7. The method according to claim 1, wherein Determining the longitudinal distance between the vehicle and the first object at the first moment based on the third physical distance, the first pixel distance, and a focal length of an image acquisition device of the vehicle includes: determining, based on the third physical distance, the first pixel distance, and a focal length of an image acquisition device of the vehicle, a first initial distance between the vehicle and the first object at the first moment corresponding to the third physical distance; Determining a stable quantitative index of a second initial distance and the first initial distance; wherein the second initial distance is an initial distance between the vehicle and the first object at the second moment corresponding to the second physical distance; In response to the stability quantitative index satisfying a preset stability condition, the first initial distance is determined as the longitudinal distance between the vehicle and the first object at the first moment.

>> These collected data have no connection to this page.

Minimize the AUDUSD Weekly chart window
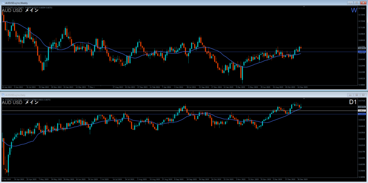 tap(350, 3)
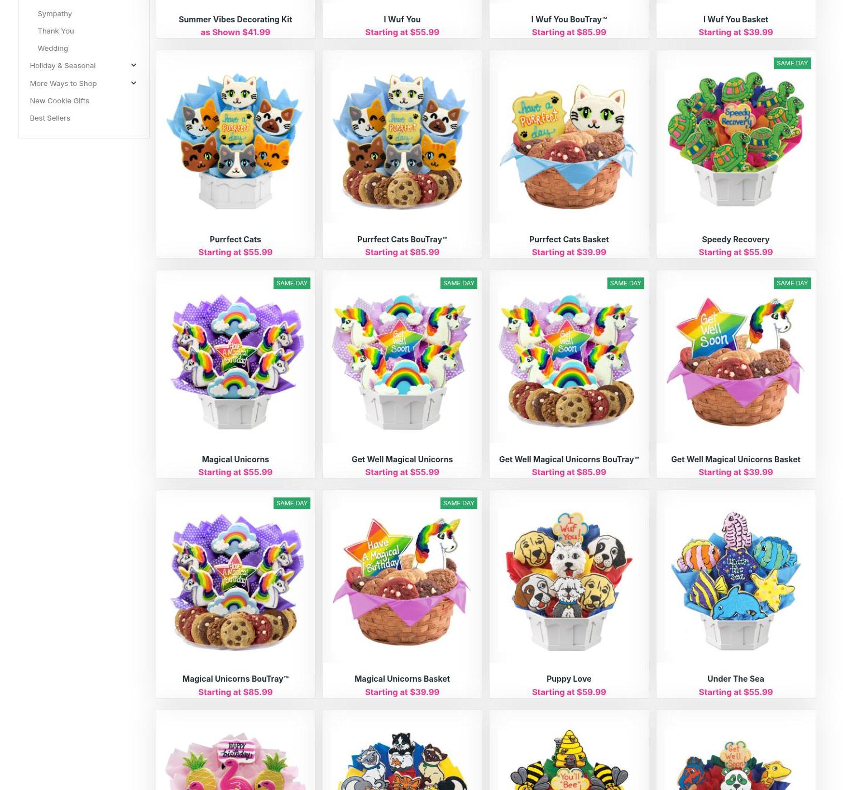Select the Wedding category in sidebar
Image resolution: width=843 pixels, height=790 pixels.
tap(52, 48)

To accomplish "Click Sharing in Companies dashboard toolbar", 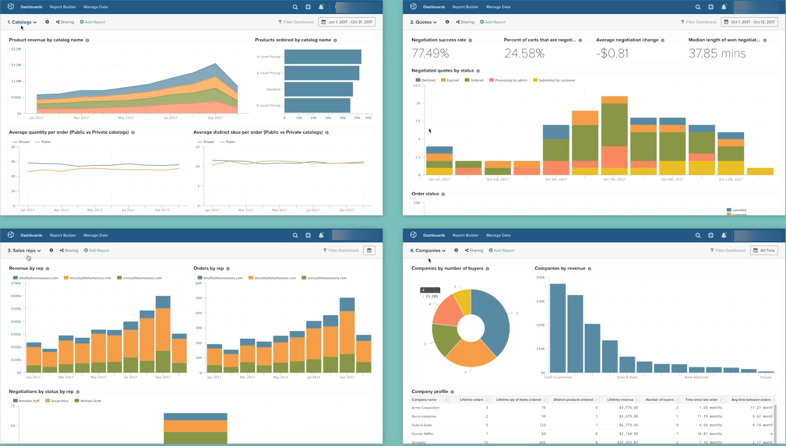I will coord(474,251).
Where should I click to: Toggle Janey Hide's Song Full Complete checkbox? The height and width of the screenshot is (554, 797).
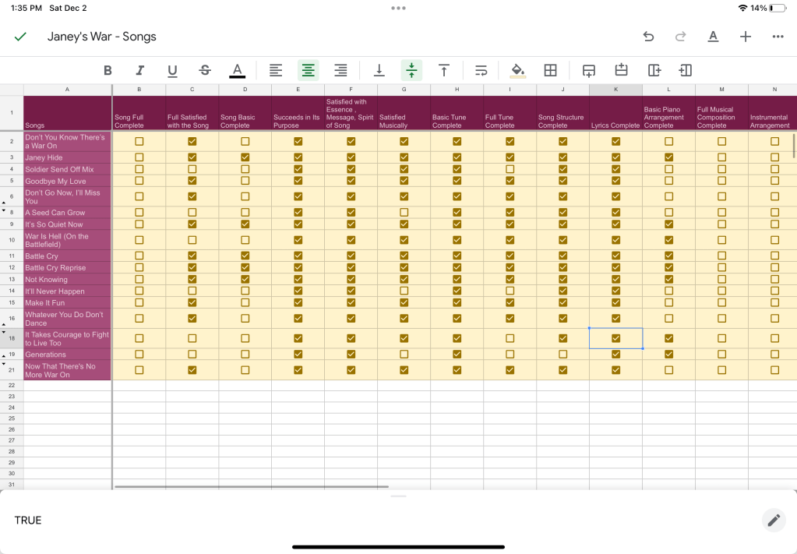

8. The method according to claim 7, wherein: The determining of the stable quantitative index of the second initial distance and the first initial distance includes: A second variance between the second initial distance and the first initial distance is determined as the stable quantitative indicator.

9. The method according to claim 6, wherein: The method further comprises: In response to the first variance being greater than a first preset variance, the longitudinal distance between the vehicle and the first object at the first moment is determined based on the height of the first detection frame of the first object in the first image, the focal length of the image acquisition device, and the height of the first object.

10. A distance measuring device, comprising: A first determining module, configured to determine a first feature point of a first object in a first image captured by the vehicle at a first moment; a second determining module, configured to determine a first physical distance between the first feature points based on the first pixel distance between the first feature points determined by the first determining module; a third determining module, configured to determine a third physical distance between the first feature points based on a second physical distance between second feature points of the first object in a second image captured by the vehicle at a second moment and the first physical distance determined by the second determining module, wherein the second moment is before the first moment; A processing module is used to determine the longitudinal distance between the vehicle and the first object at the first moment based on the third physical distance determined by the third determination module, the first pixel distance and the focal length of the image acquisition device of the vehicle.

11. A computer-readable storage medium storing a computer program, wherein the computer program is configured to execute the ranging method according to any one of claims 1 to 9.

12. An electronic device, comprising: processor; a memory for storing instructions executable by the processor; The processor is configured to read the executable instructions from the memory and execute the instructions to implement the ranging method described in any one of claims 1 to 9.